GM Strike Will Be Costly for Company and Workers

Allen Smith, J.D. By Allen Smith, J.D. September 19, 2019
GM Strike Will Be Costly for Company and Workers

​General Motors (GM) and labor unions have much at stake with approximately 46,000 workers on strike. Even a short strike is costly and the longer the strike runs, the greater its impact will be on the economy. We've gathered articles on the strike from SHRM Online and other trusted media outlets.

Strike Will Be Expensive for Company

Estimates of how costly the strike will be for GM per day range from $50 million in operating income—Credit Suisse's projection—to Citigroup's prediction of nearly $100 million. The strike, which is in more than 30 factories across 10 states, will reduce GM's expected third-quarter operating profit of approximately $3.5 billion. But it isn't as costly as previous ones since the company's union workforce has shrunk in recent years. A 1996 supplier strike forced GM to lay off 177,000 union members—nearly quadruple the size of its current union workforce.

(The Wall Street Journal)

National Economy Could Be Affected

Some industry experts think the strike will be short, perhaps even ending this week because it's so costly for both sides. The strikers are reportedly getting $250 per week in strike pay—a sixth of what they usually earn. But if the strike lasts more than a few weeks, it could damage the broader economy.


Local Economies Already Feeling the Effect

Each day of the strike deals a bigger blow to the local economies where the factories are located. One GM job is tied to approximately seven other spin-off jobs. Restaurants near the factories are cutting back employee hours. Strikers aren't shopping as much. Suppliers for the plants may shut down if the strike lasts longer than a week. Northwood University Professor Tim Nash said the strike could set up Michigan for a minor recession. Some analysts worry that the strike could tip the Midwest, where the bulk of companies that supply GM with products and services are located, into a recession.

(ABC12 WJRT) and (CNN)

Wages Are Key Issue

The strikers want higher wages. Al Tiller, a 22-year GM employee and shop chairman for the United Automobile Workers (UAW) Local 1005, said union workers merit more of the profits the company has made since the Great Recession, partly due to worker concessions then. "How can you make record profits and not give us back what we gave up to save your company?" he asked. In a statement on UAW negotiations, GM said, "Our goal remains to reach an agreement that builds a stronger future for our employees and our business."


Company Already Has Made Concessions

GM reportedly has already made concessions in negotiations.

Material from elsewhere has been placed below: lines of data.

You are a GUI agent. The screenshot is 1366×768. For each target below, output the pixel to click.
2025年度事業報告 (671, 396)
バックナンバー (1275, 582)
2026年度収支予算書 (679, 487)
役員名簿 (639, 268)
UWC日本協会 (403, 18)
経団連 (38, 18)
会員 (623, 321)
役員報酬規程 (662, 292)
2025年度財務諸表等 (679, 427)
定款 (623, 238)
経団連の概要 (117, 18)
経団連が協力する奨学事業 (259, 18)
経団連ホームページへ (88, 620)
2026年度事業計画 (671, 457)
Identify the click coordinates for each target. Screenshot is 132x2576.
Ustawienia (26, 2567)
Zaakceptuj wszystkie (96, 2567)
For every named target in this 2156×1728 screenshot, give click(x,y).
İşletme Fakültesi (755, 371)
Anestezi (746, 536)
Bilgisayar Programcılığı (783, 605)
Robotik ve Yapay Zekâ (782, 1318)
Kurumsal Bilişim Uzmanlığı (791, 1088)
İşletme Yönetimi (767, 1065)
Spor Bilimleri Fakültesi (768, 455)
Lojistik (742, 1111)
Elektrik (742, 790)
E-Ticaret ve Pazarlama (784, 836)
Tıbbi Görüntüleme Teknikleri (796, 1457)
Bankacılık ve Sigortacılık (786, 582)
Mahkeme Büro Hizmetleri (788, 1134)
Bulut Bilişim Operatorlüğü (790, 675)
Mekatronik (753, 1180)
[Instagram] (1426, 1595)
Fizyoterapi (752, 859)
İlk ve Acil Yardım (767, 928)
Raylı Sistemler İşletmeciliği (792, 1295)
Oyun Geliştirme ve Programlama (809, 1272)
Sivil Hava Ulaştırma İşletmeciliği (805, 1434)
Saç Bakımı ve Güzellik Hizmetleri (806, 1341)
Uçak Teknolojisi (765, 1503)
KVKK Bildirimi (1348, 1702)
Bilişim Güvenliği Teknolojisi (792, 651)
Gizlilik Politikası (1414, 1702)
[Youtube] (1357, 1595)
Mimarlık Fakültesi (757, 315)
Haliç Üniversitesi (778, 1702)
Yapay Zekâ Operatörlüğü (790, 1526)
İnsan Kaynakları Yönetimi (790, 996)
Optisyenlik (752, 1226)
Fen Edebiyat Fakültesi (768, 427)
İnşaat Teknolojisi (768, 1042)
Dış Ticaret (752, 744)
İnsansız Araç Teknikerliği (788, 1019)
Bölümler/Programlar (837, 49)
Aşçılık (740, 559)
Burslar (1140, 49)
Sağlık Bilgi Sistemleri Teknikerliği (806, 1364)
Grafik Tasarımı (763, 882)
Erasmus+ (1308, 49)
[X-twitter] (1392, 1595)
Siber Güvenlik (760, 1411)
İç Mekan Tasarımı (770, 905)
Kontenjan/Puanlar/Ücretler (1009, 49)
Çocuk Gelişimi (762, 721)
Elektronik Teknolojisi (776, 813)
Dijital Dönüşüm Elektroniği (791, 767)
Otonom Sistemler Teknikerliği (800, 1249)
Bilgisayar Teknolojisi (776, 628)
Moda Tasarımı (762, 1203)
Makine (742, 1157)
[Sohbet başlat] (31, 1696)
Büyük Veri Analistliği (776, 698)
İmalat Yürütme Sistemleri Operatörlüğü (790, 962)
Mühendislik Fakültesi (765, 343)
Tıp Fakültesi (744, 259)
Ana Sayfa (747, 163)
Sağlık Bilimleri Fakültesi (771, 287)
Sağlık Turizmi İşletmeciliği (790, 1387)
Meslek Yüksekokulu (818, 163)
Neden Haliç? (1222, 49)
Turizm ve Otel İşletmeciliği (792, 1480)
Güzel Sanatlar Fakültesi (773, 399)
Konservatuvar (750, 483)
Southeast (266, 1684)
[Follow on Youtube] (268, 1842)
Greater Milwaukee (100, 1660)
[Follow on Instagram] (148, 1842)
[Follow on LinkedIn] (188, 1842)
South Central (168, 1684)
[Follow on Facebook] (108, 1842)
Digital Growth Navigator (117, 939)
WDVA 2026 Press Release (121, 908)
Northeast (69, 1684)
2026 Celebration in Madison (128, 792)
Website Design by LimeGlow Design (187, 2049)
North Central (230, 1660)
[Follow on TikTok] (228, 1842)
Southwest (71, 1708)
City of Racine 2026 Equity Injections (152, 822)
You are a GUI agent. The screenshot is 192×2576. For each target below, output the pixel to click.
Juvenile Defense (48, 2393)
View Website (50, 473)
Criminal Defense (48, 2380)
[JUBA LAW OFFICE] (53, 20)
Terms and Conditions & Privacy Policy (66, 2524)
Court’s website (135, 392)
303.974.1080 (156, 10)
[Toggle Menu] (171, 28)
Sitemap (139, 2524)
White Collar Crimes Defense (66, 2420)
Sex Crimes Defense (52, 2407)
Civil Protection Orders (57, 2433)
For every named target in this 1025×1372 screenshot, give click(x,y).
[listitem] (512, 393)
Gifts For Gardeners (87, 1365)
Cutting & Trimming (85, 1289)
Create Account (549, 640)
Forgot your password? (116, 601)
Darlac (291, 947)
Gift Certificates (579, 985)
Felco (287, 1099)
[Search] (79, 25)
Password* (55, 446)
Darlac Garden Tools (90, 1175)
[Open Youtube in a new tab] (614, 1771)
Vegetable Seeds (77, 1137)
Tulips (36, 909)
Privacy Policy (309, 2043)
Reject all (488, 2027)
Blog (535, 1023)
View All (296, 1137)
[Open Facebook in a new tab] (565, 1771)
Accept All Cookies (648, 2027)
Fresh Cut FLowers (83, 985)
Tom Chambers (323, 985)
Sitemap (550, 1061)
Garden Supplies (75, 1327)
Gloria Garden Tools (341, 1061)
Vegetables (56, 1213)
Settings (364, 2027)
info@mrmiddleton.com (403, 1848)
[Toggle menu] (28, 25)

It wanted workers to pay 15 percent of their health-care costs but at the time of the deadline offer with the UAW reduced that to 4 percent. The strike went forward, however, partly due to differences between the company's and the union's positions on wages and the use of temporary workers. GM wanted to raise salaries 2 percent in two years of the contract and 2 percent lump-sum payments in the other two years. The union wanted more.


GM Downsized at End of Last Year

The strike follows last November's decision to close four U.S. GM factories. The plants are in Detroit; Warren, Mich.; White Marsh, Md.; and Warren, Ohio. Many of the factory workers transferred to other plants. The company is in negotiations to save one of the closed factories, its Detroit-Hamtramck plant, to eventually produce electric pickup trucks, according to The Wall Street Journal.

(SHRM Online)

Strikes Are Becoming More Common

Strikes are on the rise not only in the public sector, most notably among teachers, but also the private sector, including in the airline, hotel, grocery and ride-share industries. That trend might continue.